He also assured them that Chibok and other communities in the three North-Eastern States most affected by the Boko Haram insurgency will be the first beneficiaries of the Victims’ Support Fund, the Presidential Initiative for the North-East, the Safe Schools Initiative and other developmental programmes which the Federal Government is evolving to address the damage, losses, setbacks, economic and social dislocations occasioned by the Boko Haram insurgency.
“We solicit your maximum cooperation. Let us work together. Evil can never overcome good. We will surely overcome Boko Haram,” Jonathan told the delegation.
In his own remarks at the meeting, Shettima called for more sobriety, reflection and unity of purpose in the fight against terrorism in the country.
He pledged that his state will give Jonathan the fullest possible support for his efforts to address the problems caused by terrorism and the Boko Haram insurgency.
Dr. Pogu Bitrus presented the Chibok community’s address to the President.

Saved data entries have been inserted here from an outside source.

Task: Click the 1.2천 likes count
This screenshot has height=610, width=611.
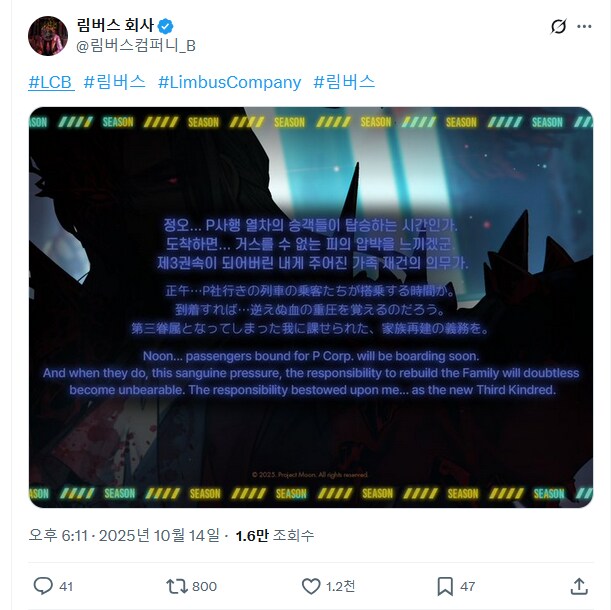Action: point(340,586)
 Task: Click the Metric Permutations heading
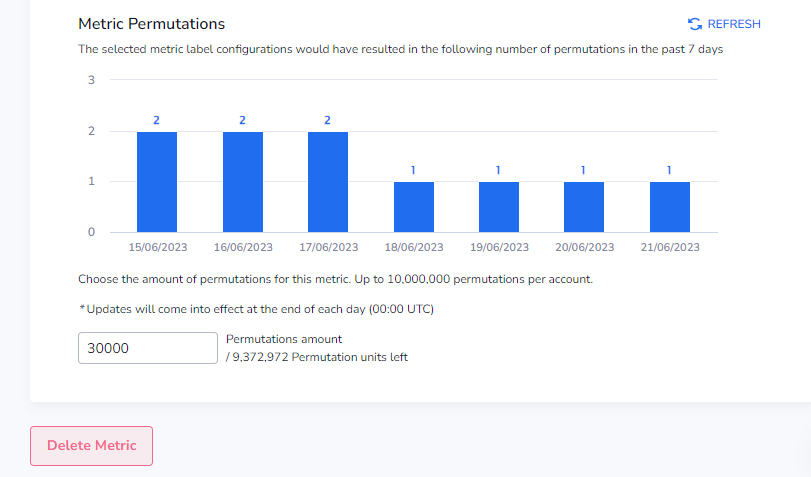(x=152, y=24)
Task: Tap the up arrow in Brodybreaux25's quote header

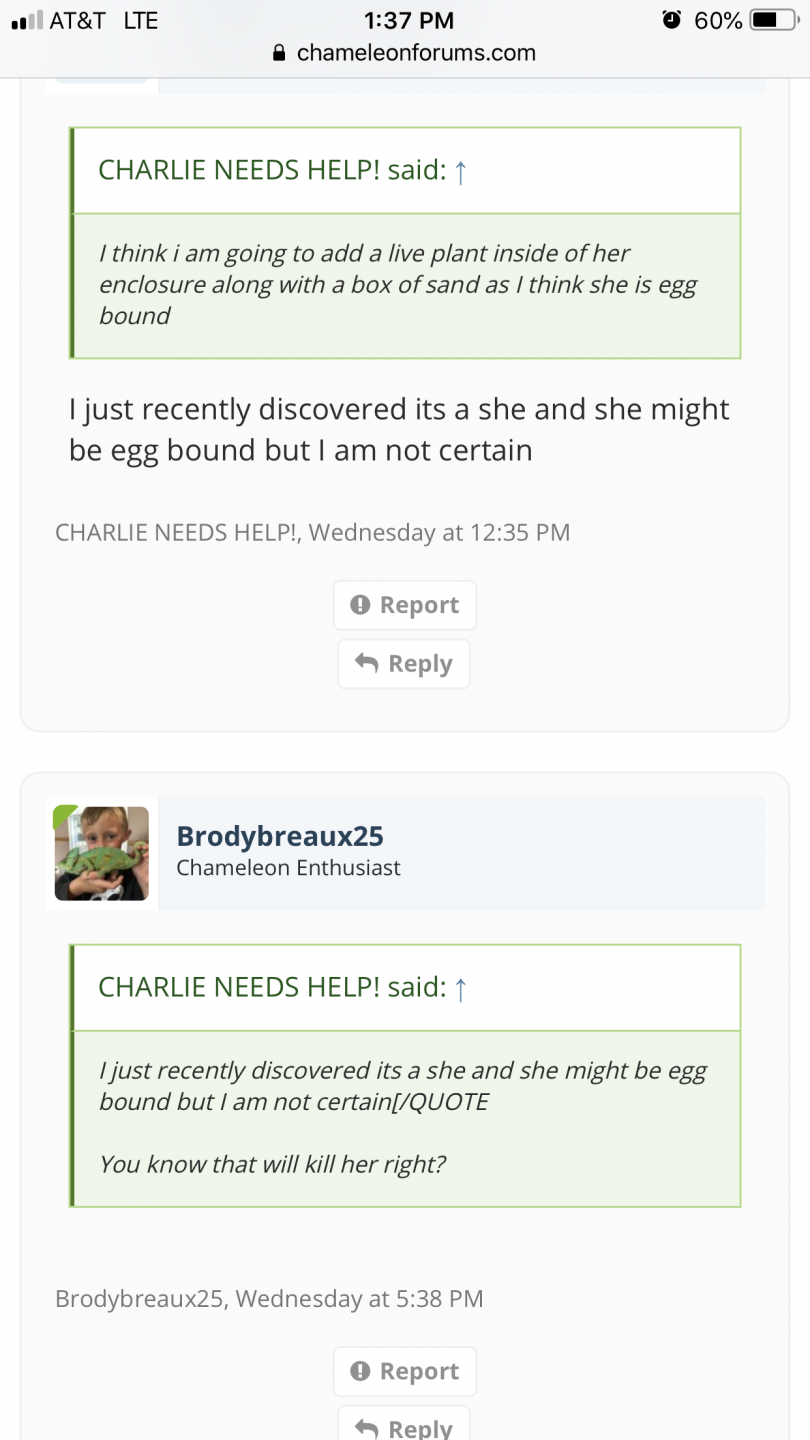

Other speakers at the meeting included a district head, Mr. Zannamadu Usman, a member of the Borno State House of Assembly, Hon. Aminu Foni Chibok, parents of the abducted girls and three of the girls who escaped from their captors, Godia Simon, Dorcas Musa and Joy Bishara.
National Security Chiefs, Ministers and other senior government officials were also present at the meeting.
Since the abduction, 11 of the girls have been reported dead, while four parents of the abducted girls have died of heart failure, high blood pressure and other illnesses associated with the trauma of their wards’ abduction.